İsviçre maçı sonrası:


“Hayalimiz gruptan çıkmaktı. (…) Bugün iyi başladık maça. Golleri kaçırdık. Geleni attılar. (…) Bu takım genç bir takım. Bir tecrübe yaşıyor, kabul etmek lazım. Bunları düzelteceklerdir. (…) Geleceğe bakmalıyız. Başını eğmemek, güçlenmek gerekiyor.”


(Yine ol hikâye… İktidarın yakınması misali… “Düzelteceğim” diyemiyor, “düzelteceklerdir” diyor. Futbolcular için “başını eğmemek, güçlenmek gerekiyor.” diyor, oysa futbolcuların başını kendisinin eğdirdiğinin farkında değil!)

Yani?

Olumsuzluğun tek nedeni benim diyemiyor.)


*****

Sona Doğru…


Takımı kazandığında öne çıkartılan Şenol Güneş’in öğretmenliği, başarısızlıkta ne hikmetse, unutulur.


Şenol Güneş’e  ordinaryüs diyenler bile oldu.


Şenol Güneş, İtalya maçından sonra futbolcularını nasıl güdülüyor, umut dağıtıyordu?

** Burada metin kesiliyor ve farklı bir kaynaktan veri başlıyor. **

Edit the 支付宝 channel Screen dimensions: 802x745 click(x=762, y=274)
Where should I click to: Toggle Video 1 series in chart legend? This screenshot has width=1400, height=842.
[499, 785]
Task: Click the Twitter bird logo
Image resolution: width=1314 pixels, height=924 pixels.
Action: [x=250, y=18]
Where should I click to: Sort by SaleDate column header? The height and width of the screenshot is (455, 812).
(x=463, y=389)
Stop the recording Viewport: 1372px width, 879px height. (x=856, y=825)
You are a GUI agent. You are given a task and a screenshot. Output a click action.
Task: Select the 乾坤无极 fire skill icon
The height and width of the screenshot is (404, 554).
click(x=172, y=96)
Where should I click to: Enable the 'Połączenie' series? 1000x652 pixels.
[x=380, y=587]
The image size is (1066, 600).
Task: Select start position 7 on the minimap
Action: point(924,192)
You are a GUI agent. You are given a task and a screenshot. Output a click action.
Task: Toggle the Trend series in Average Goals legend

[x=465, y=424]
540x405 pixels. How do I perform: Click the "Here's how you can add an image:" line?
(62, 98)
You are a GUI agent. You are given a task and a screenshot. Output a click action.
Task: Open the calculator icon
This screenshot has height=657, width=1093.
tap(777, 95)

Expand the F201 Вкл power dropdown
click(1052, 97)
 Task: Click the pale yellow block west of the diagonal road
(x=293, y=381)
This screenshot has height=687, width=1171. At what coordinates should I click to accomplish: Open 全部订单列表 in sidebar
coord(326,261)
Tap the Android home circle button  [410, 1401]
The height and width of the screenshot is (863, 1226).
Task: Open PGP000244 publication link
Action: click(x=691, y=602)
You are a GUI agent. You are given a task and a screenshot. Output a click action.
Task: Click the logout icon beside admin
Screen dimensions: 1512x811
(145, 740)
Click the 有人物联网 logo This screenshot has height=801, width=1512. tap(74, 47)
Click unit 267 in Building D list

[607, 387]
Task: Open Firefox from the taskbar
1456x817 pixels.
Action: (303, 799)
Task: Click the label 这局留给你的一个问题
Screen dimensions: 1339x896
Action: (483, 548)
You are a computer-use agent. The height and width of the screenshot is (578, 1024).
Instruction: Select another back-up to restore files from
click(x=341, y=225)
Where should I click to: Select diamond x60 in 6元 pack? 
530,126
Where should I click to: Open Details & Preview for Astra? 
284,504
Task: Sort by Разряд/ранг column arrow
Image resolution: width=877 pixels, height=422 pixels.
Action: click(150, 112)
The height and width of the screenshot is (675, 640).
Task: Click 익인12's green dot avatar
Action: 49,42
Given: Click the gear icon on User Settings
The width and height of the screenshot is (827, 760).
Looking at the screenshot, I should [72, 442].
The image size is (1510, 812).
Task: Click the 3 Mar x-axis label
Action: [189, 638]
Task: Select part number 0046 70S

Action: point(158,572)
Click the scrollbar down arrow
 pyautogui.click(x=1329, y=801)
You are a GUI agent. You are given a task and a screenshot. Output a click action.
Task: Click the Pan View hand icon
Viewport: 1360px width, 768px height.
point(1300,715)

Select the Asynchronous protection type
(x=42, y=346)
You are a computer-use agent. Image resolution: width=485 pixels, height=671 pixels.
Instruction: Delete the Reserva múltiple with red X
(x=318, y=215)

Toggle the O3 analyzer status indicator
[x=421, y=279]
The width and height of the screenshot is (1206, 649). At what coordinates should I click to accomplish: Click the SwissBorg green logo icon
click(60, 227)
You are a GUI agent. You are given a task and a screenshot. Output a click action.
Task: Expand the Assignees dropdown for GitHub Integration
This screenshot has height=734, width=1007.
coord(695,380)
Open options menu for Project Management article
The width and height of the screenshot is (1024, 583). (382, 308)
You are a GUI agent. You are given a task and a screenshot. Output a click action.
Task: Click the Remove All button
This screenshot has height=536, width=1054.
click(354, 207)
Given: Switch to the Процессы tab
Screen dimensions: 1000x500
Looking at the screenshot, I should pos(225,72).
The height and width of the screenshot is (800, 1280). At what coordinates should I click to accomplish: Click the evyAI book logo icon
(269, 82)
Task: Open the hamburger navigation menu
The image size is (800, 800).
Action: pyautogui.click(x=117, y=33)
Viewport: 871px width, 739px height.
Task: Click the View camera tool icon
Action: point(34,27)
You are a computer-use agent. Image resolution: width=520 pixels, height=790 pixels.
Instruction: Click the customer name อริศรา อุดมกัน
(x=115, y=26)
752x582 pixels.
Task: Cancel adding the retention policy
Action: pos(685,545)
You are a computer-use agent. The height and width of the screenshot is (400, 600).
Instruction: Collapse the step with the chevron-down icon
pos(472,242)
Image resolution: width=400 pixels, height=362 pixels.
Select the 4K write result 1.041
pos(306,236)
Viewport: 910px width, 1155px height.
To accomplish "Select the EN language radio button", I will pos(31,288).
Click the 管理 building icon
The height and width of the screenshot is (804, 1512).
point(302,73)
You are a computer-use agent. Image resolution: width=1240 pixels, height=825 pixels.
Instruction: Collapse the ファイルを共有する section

“Kaldırın artık başınızı.”


Önce Galler, sonra İsviçre maçında gördük ki asıl başını kaldırması gereken kendisiymiş! 


Güdüleyen, doğru tercihler yapmıyorsa, öyle güdülemekle olmuyormuş demek…


Umut dağıtmak başka, umut olmak başka…


Bir yanda Şenol Güneş, bir yanda medya…


İtalya maçı sonrası aynı gazetede yayımlanan iki yazıdaki şu birer cümle:


“Gazete manşetlerinde ‘final’, insanların aklında, ‘en kötü beraberlik’ vardı.”


“Çok umutluyduk... Aylardır yenilmeyen İtalya’yı evinde yenmek gibi hayallerimiz vardı.”


Öyle gazlamakla, hayallerle olmuyor; Şenol Güneş gerçeğini görmek gerekiyor.


Son söz:


A Milli Takım'ı UEFA Uluslar Ligi'nde küme düşüren Şenol Güneş, EURO 2020’de ise 0 (sıfır) puanla ünlü yaptı!